▸ RECORDS FOR THE EXERCISE
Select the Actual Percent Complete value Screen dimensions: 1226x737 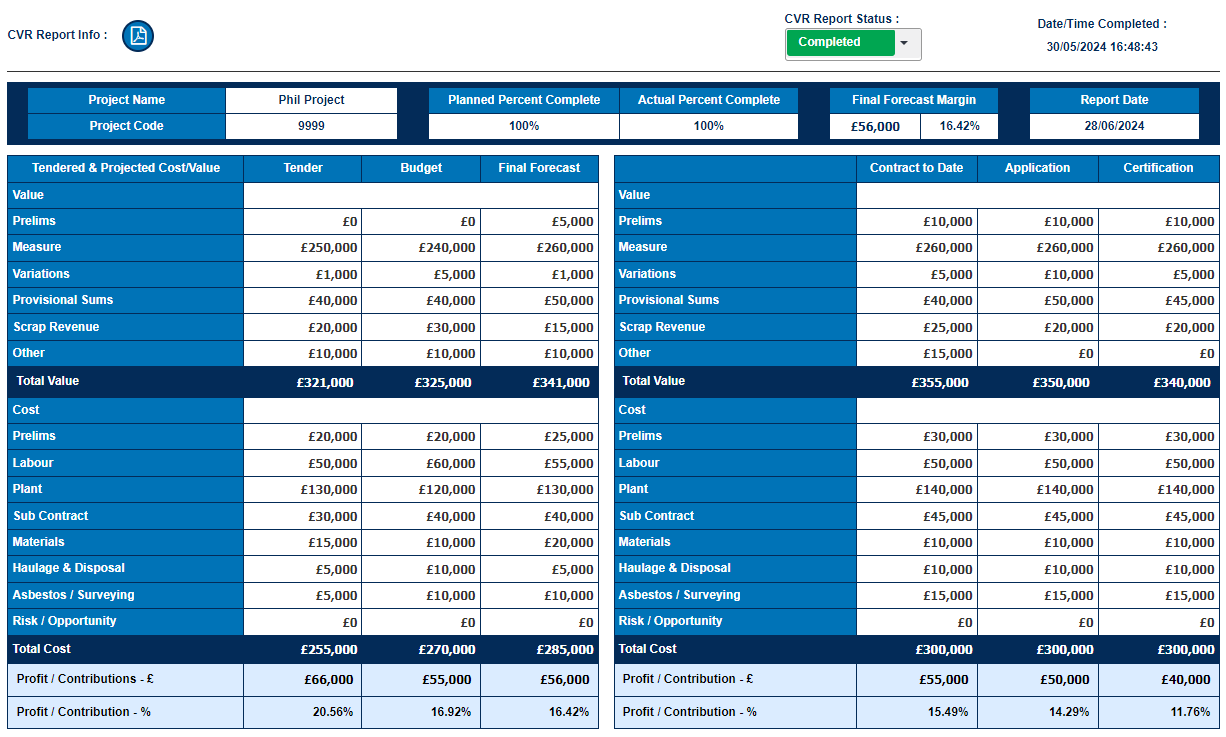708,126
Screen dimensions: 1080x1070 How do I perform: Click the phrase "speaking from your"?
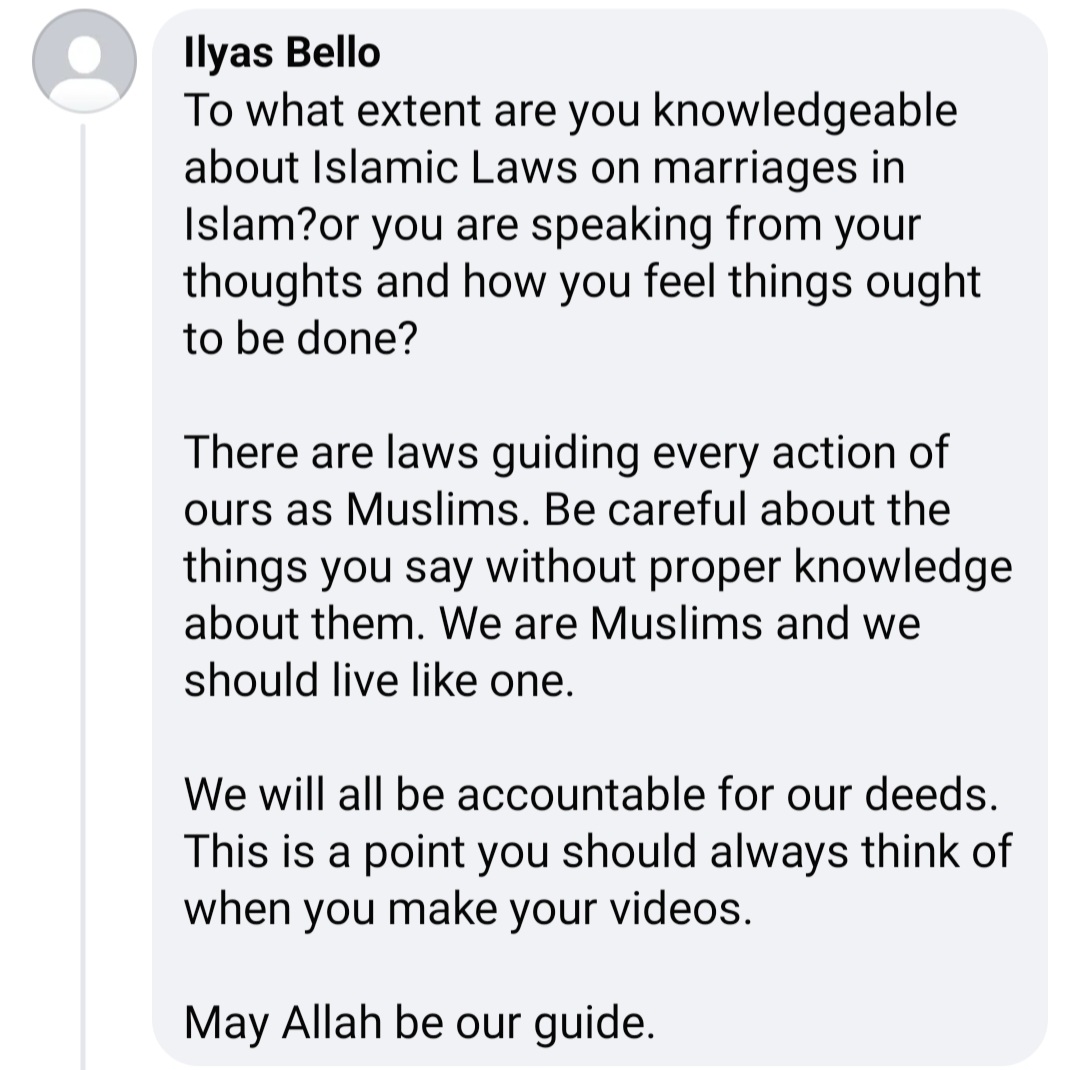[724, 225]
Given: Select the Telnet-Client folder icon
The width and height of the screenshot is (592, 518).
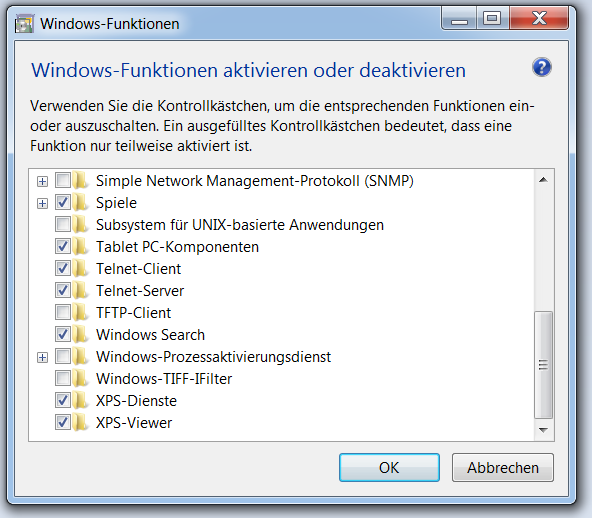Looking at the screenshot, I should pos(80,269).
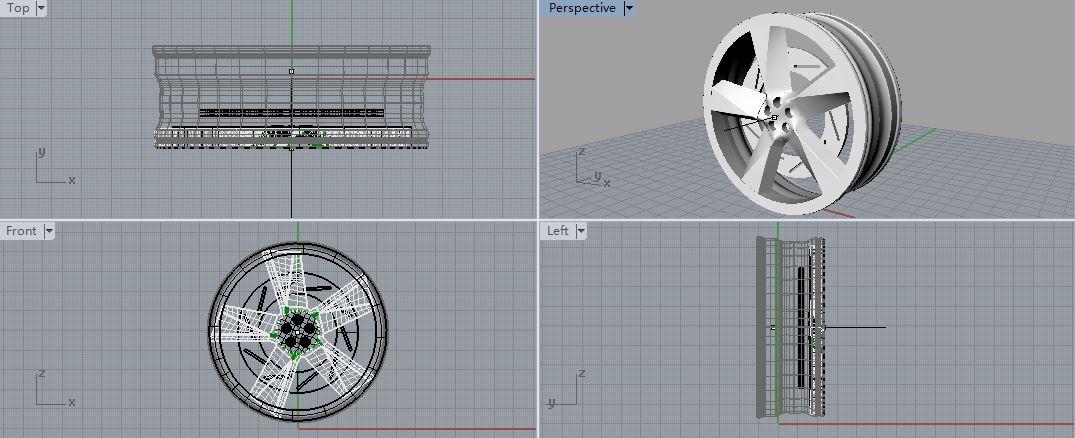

▸ WHAT IS BEING ASKED
Give again, word for word, the lines from the one containing "Given: Select the Telnet-Client folder icon" through the last line of the entries, with pictures omitted and nothing added.

▸ ANSWER AREA
Given: Select the Telnet-Client folder icon
The width and height of the screenshot is (592, 518).
Looking at the screenshot, I should pos(80,269).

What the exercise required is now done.